Having Phil home with us made our daily lives so much easier. I could spend every minute that I wanted with him, day or night. The kids could come and go, regardless of their schedules. Friends were more comfortable visiting in the familiarity of our home as opposed to a hospital. I believe that we had two additional months with Phil thanks to the care and comfort that he received being home.
Philip died the morning of February 23, 2011. Exactly 2 years to the day from when he had first been diagnosed with brain cancer. We knew it was to be his last day as our nurses had prepared us. We were all with him for the last hours of his life’s journey. He passed away peacefully, without pain or anxiety, in the home that we have lived in for 26 years, surrounded by love and family, his dog Rex lying at the foot of his bed,.
We took our time with Philip in the hour after he passed away. We sat around the room with him, remembering his funny laugh, recalling our favorite Phil stories, giving ourselves an opportunity to even in a little way come to terms with all that we had just lost. Then we called our nurse, who came and took care of everything else. And she did it with so much respect and compassion, that in retrospect you have to marvel at the, depth of character these people have, and their willingness to share it with others.
One would think that that would have been all there was to it. Palliative Care would come and remove the trappings of health care from our home and we would be left to our grief.
But there is the wonderful and necessary support from Greystone Bereavement Centre. Our oldest daughter Sarah had already attended some private anticipatory grief counseling which she had found helpful. Our youngest daughter Rachel was struggling to come to terms with Philip’s death, and needed some expression of grief, but really could not find a voice for any of it. My struggle was with the lack of control that I had over Philip’s death, why could I have not somehow prevented it, anticipated the return of the tumor and speeded up the second surgery – I felt that somehow Phil’s death was in part my fault.

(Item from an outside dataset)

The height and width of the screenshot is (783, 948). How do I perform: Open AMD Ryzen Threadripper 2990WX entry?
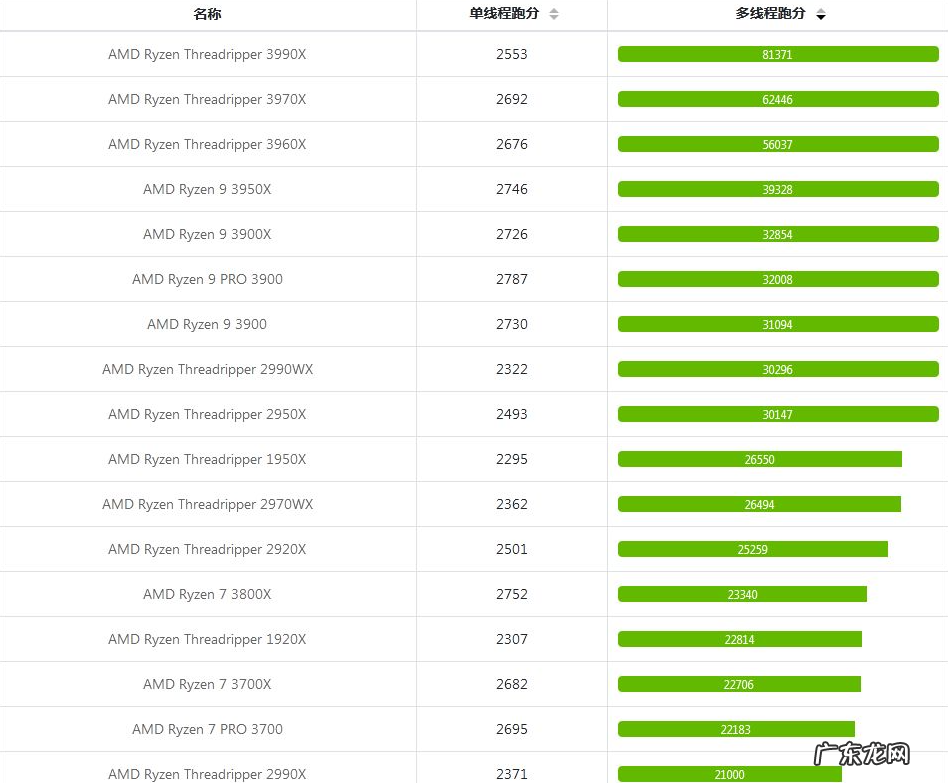pyautogui.click(x=207, y=369)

In order to deal with these feelings, the three of us attended a 5 week grief support group; Sarah and Rachel were together in a group of those who had lost a parent or close family member, and I was in a group of those who had lost a spouse. Safely surrounded by people who knew exactly what we were going through, we were given an opportunity to share, cry, be angry, learn, grow and heal. At the end of the evening, Sarah, Rachel and I would talk about how we felt and Daniel would be there with us listening. It was good for all of us alone, and good for all of us together. Shirley, the facilitator of my support group still calls me every couple of months to see how I am getting along.
Our son Daniel, almost 22 at the time of his father’s death, did not attend grief counseling, although we have been encouraging him to. Hopefully, sometime soon he will be ready to get some support in finding his own peace.
People say to me, “You’re so strong”. I have gained strength from the support of this wonderful organization. Thank you so much for helping to make all of their good work possible.